La fusione per incorporazione - la più diffusa nella pratica nella duplice forma di fusione diretta e di fusione inversa - che costituisce, insieme alla fusione per concentrazione, una delle due modalità previste dall’articolo 2501 del Codice civile produce l’effetto - anch’esso obbligatorio e necessario - che la società incorporata venga a estinguersi senza liquidazione.
Diversamente accade - sottolinea la risoluzione - nella procedura contenuta nel Part VII Transfer (così come descritta dal contribuente istante), in quanto il patrimonio oggetto di trasferimento si estingue senza liquidazione (nel momento immediatamente successivo a quello di efficacia del trasferimento, ma senza soluzione di continuità con questo) e tale circostanza non costituisce un effetto obbligatorio e necessario della citata procedura, ma solo una facoltà concessa all’autorità giudiziaria che “governa” la procedura medesima. Ciò, anche alla luce di quanto chiarito dal contribuente nel punto in cui precisa che l’articolo 105 del Fsma "prevede poteri ulteriori di cui l’autorità giudiziaria inglese può disporre quando ordina con sentenza il trasferimento delle suddette attività. Uno di questi poteri ancillari riguarda la possibilità di ordinare lo scioglimento senza liquidazione della società il cui patrimonio è oggetto di trasferimento".

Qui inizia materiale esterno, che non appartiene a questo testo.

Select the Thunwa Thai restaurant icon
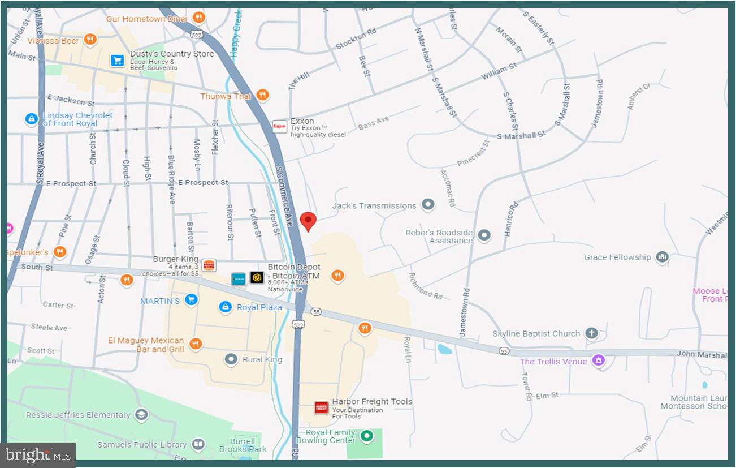This screenshot has height=468, width=736. coord(262,95)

Le esposte considerazioni, conclude la risoluzione, corroborano la tesi che l’operazione di aggregazione aziendale prospettata nell’istanza di interpello non possa qualificarsi quale fusione ai sensi dell’articolo 2, lettera a), punto terzo, della direttiva 90/434/Cee nonché dell’articolo 178, comma 1, lettera d), del Tuir e che, di conseguenza, la descritta operazione - non altrimenti definibile che come mera aggregazione aziendale - realizzata dalle due società di diritto inglese comporterà in capo alla stabile organizzazione della compagnia il realizzo a valore normale del proprio complesso aziendale confluito nella stabile organizzazione di Gamma.